Prompt →
Shift each answer coordinate up by 128 in the records starting at the line that contains "speaker tray icon" and ending at the line that contains "click(x=100, y=106)". Reproduce only those lines, with their requests intact.

Data listing →
※

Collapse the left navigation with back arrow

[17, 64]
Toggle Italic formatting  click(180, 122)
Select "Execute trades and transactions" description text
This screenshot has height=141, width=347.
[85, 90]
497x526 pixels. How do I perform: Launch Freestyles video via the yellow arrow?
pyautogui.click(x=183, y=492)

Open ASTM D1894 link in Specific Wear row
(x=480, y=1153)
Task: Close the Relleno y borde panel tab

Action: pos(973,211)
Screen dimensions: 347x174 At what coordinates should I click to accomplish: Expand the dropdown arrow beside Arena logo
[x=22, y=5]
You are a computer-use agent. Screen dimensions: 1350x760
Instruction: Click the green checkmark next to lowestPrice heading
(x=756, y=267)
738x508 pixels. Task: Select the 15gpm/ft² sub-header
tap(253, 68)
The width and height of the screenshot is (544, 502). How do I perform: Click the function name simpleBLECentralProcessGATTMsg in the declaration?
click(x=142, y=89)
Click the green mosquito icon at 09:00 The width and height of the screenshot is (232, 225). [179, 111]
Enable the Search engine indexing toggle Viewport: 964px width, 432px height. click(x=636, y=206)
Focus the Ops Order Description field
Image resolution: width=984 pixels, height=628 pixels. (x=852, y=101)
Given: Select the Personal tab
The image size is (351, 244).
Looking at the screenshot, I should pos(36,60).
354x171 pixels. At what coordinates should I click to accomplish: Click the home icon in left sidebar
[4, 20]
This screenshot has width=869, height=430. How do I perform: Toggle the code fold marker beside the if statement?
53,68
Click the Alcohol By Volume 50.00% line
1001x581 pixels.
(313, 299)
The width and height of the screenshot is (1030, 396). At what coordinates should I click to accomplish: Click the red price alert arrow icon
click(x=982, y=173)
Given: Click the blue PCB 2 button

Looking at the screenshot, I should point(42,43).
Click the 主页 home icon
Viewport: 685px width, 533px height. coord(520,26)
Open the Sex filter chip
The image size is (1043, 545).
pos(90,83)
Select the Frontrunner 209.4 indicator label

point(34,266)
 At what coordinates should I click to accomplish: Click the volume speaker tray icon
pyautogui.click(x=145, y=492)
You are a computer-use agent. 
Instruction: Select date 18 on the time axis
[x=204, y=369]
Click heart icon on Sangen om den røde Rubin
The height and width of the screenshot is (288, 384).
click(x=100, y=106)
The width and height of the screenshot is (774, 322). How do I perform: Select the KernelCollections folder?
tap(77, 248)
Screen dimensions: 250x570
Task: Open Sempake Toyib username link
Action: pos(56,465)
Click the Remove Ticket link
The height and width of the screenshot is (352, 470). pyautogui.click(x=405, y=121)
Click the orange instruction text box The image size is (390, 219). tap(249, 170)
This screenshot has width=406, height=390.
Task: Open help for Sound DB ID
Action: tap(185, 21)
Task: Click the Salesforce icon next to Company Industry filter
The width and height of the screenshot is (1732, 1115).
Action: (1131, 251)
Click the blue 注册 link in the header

※

Response to this exercise →
 At what coordinates should I click to accomplish: Click the volume speaker tray icon
pyautogui.click(x=273, y=620)
You are a computer-use agent. 
Instruction: Select date 18 on the time axis
[x=332, y=497]
Click heart icon on Sangen om den røde Rubin
The height and width of the screenshot is (288, 384).
click(x=228, y=234)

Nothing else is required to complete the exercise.